Design Courses That Become Part of the Fabric of the Health Professional Curricula, Not as Add-Ons That Can Drop Off When Funding Disappears
For the first 2 years of the DNP PMHNP IPE courses, PharmD students registered for the nursing-designated courses and the SON received 75% of all student course tuition (COP received 25%) because the SON developed the course content and was primarily responsible for teaching the course. Once stability was reached in the course design and the COP decided to continue this joint learning experience, the COP created its own course designator. From the third year forward, PharmD students registered for the two courses using a pharmacy course designator number. This change meant that the COP received 75% of student course tuition (SON received 25%) and funds were then budgeted by the COP for PharmD faculty to teach in courses. The courses were approved by both faculties, and course content has remained consistent. Consistency in the course structure and content has allowed different SON and COP faculty to join the faculty teaching team with greater ease. Simulation costs were paid for by the HRSA grant and will continue to be shared by the SON and COP when grant funding ends.
Prepare Clinical Staff for the Role of an Interprofessional Preceptor
Our faculty team worked with clinical education coordinators and clinical staff to prepare for their role of IP preceptor. Clinical staff were initially concerned about teaching and supervising and precepting students outside of their own discipline, so we offered in-services, modeled IPEC concepts during student meetings, and created agency-specific IPE precepting manuals and student learning experiences. The use of IP language became more comfortable, and clinical staff began to gain confidence that they had something to offer when teaching students across disciplines.

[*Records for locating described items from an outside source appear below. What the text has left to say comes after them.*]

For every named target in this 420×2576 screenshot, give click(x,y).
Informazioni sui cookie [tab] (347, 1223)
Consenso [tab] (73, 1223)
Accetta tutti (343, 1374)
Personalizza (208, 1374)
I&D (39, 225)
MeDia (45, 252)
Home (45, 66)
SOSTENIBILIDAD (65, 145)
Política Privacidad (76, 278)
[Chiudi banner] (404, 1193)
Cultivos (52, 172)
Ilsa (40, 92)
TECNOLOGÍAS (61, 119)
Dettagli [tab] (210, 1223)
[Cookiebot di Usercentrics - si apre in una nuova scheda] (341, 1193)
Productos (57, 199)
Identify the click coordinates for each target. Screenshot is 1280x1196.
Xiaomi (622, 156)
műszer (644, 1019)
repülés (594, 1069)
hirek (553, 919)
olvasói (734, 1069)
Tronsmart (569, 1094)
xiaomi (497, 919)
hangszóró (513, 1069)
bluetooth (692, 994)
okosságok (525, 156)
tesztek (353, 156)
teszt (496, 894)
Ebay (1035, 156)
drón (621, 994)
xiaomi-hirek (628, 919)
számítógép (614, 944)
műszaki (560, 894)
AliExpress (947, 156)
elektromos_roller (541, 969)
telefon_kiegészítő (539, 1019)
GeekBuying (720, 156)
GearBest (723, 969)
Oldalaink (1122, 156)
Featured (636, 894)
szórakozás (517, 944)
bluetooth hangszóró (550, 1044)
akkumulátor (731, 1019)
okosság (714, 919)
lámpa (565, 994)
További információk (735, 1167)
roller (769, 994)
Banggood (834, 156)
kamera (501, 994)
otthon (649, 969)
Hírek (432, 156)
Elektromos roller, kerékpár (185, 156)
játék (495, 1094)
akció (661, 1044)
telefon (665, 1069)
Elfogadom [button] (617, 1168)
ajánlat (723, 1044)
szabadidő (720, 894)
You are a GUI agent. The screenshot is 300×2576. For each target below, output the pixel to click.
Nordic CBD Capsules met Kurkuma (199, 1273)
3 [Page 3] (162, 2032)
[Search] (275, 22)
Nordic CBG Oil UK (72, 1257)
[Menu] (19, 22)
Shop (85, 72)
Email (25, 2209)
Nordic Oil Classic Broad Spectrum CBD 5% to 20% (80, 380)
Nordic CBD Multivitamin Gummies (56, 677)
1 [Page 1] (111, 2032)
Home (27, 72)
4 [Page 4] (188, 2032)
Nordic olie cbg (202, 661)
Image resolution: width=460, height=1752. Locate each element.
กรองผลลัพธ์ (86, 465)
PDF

Although the IPE curricular changes and collaboration between the SON and COP described were initially developed with support from HRSA funding, the initiative is in its sixth year of operation. The initiative has course and clinical IPE activities formalized within each program to ensure sustainability regardless of course faculty and clinical site staff. We have also identified sustained benefits such as faculty satisfaction, positive feedback from students, and positive responses from clinical sites. Future reports will detail the evaluation data collected over the 6-year period of this initiative.
IPE development and implementation is challenging for many complex reasons—many IPE initiatives do not persist following the initial project conclusion and/or changes in faculty leads. The purpose of this article is to provide a development and process example that successfully addressed the well-documented challenges to implementing sustained IPE curricular change and provide IPE curriculum development and implementation recommendations for faculty to transfer to their own institutional contexts.